Today, the 26th of June 2018, marks the 201st birthday of Patrick Branwell Brontë, fourth born of the six Brontë siblings and a man who would have a huge influence on the lives of his three famous writing sisters Charlotte, Emily, and Anne.
We have looked at this complex man before, and discovered that there’s far more to him than the two dimensional drunkard often portrayed. He was hugely talented, being able to write a letter in Greek and Latin simultaneously using both hands was just one of his incredible feats. He was a promising painter and a keen poet, but fate decreed that his talents in these areas would never reach their zenith. Branwell it was who shared his soldiers and created the world of Angria, events that would lead directly to the Brontë books we love so much today, and Branwell it was who drew pictures for his little sister Anne as she sat adoringly on his knee.
His later troubles are well known, and while his thwarted love affair with Mrs Lydia Robinson is the famous catalyst, their true origins are much more earlier and much more profound: the early losses of his mother and his beloved sisters Maria and Elizabeth were events he could never forget, and from those sad days onward the outcome was inevitable.

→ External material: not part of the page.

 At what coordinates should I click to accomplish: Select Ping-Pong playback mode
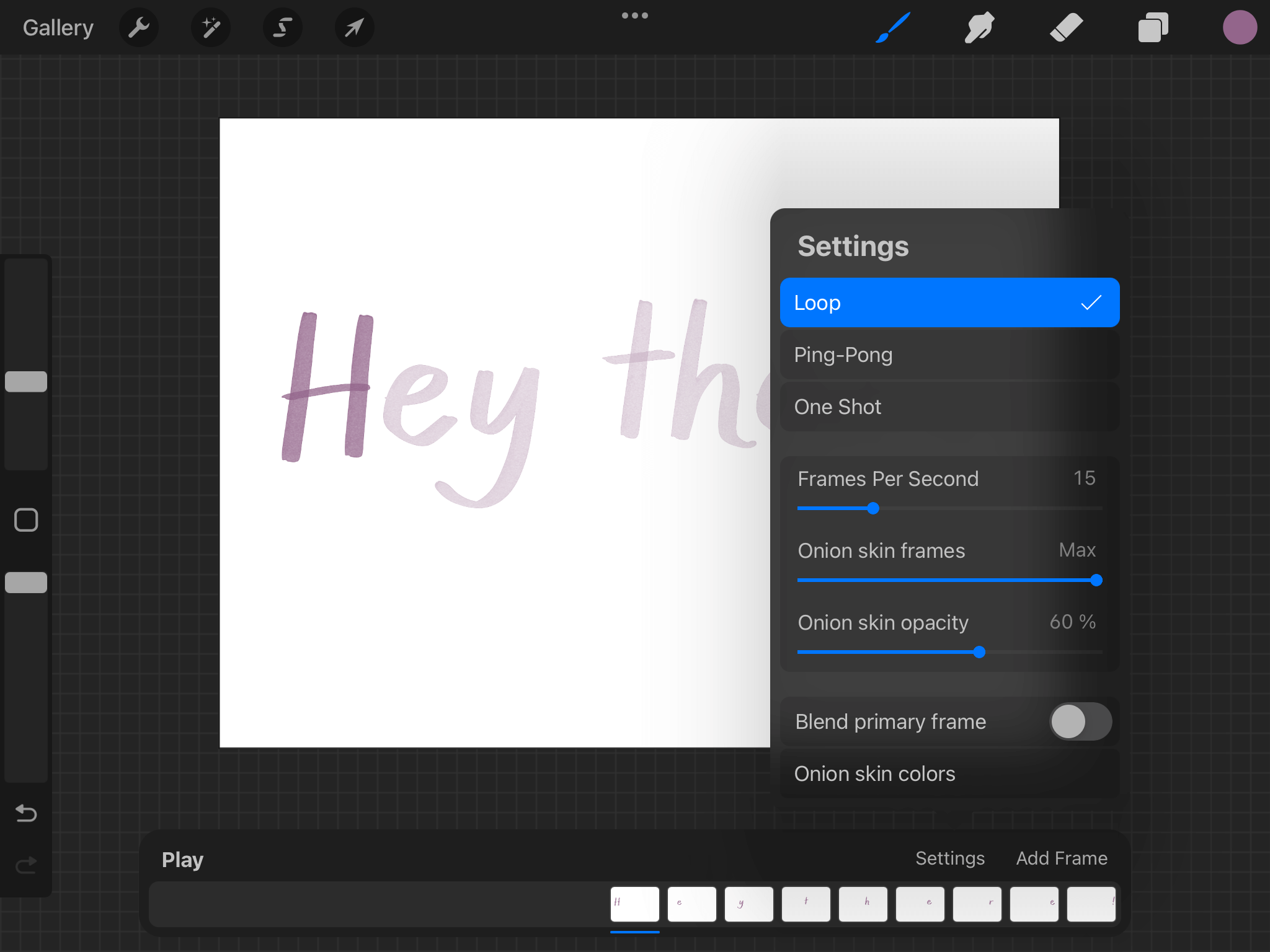pos(949,355)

But, it’s Branwell Brontë’s birthday, so let’s celebrate as he would have wanted – the sun is blazing down, the moors look incredible, and there are plenty of cooling draughts being served in inns across Yorkshire and beyond. On this day let’s charge a glass to Branwell, and do what perhaps he would most have wanted, remember that he was at heart a good man and a loving sibling, and remember that he was indeed a poet. Here is The Epicurean’s Song of 1842 when the deaths of his much loved Aunt Branwell and his friend William Weightman had awakened visions of earlier losses:
‘The visits of Sorrow
Say, why should we mourn?
Since the sun of to-morrow
May shine on its urn;
And all that we think such pain
Will have departed – then
Bear for a moment what cannot return.
For past time has taken
Each hour that it gave,
And they never awaken
From yesterday’s grave;
So surely we may defy
Shadows, like memory,
Feeble and fleeting as midsummer wave.
From the depths where they’re falling
Nor pleasure, nor pain,
Despite our recalling,
Can reach us again;
Though we brood over them,
Naught can recover them,
Where they are laid they must ever remain.
So seize we the present,
And gather its flowers,
For – mournful or pleasant –
‘Tis all that is ours;
While daylight we’re wasting.
The evening is hasting,
And night follows fast on vanishing hours.
Yes – and we, when night comes,
Whatever betide,
Must die as our fate dooms,
And sleep by their side;
For change is the only thing
Always continuing;
And it sweeps creation away with its tide.’